During her seven-week-long research project, Pham counted eggs produced by normal flies when they were given protein-rich and protein-poor diets, and eggs produced by mutant flies, in which the genes for the transcription factors had been “knocked out.”
Normally, flies lay many eggs on a rich diet and only a few on a poor diet. If FOXO were required to repress egg production on a poor diet, Pham hypothesized, the mutants without FOXO should not respond to dietary changes.
However, she found that the mutants did, in fact, produce fewer eggs when given a poor diet, indicating that FOXO is not necessary for the response of the fruit fly ovary to diet.
For her research project, Pham was recognized last fall as one of seven Tennessee semifinalists in the prestigious Siemens (formerly Westinghouse) Competition in Math, Science and Technology.

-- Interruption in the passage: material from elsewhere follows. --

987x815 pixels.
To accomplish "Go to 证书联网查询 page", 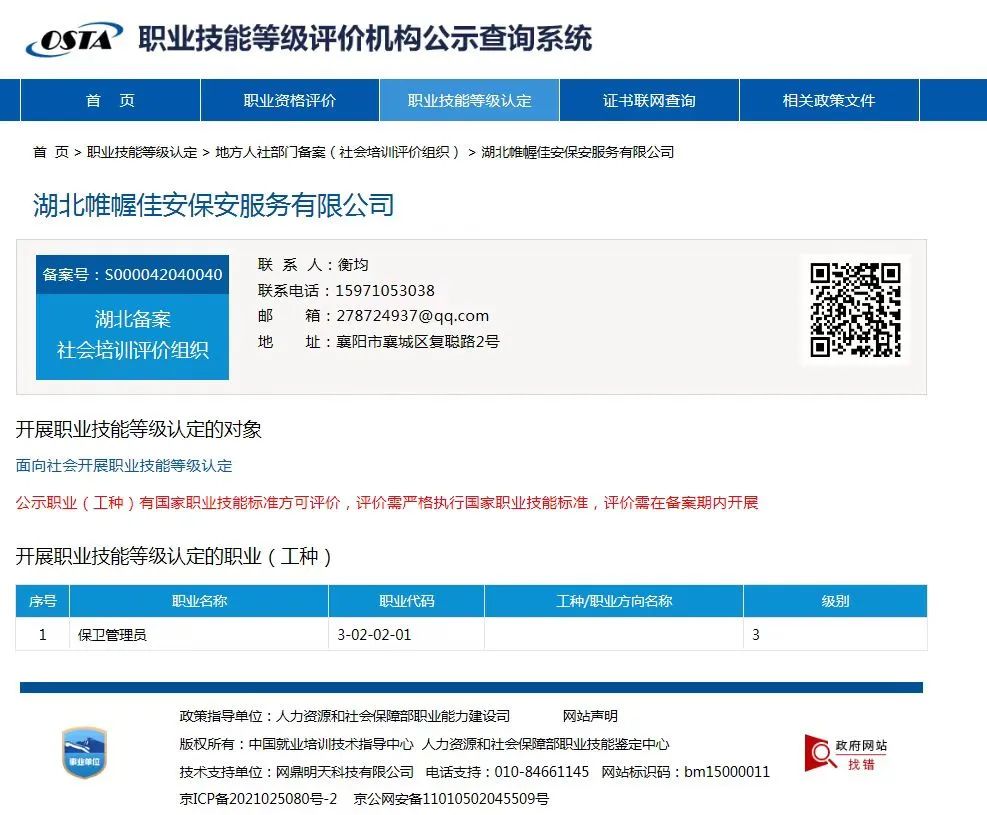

“Uyen is participating in research which is often reserved for undergraduate and graduate students,” said Glenn McCombs, Ph.D., director of the School for Science and Math. “She exemplifies what we envisioned would be possible for students attending the school.”
Accepted into Vanderbilt’s class of 2012, Pham wants to major in biology, and is contemplating a career in developmental biology.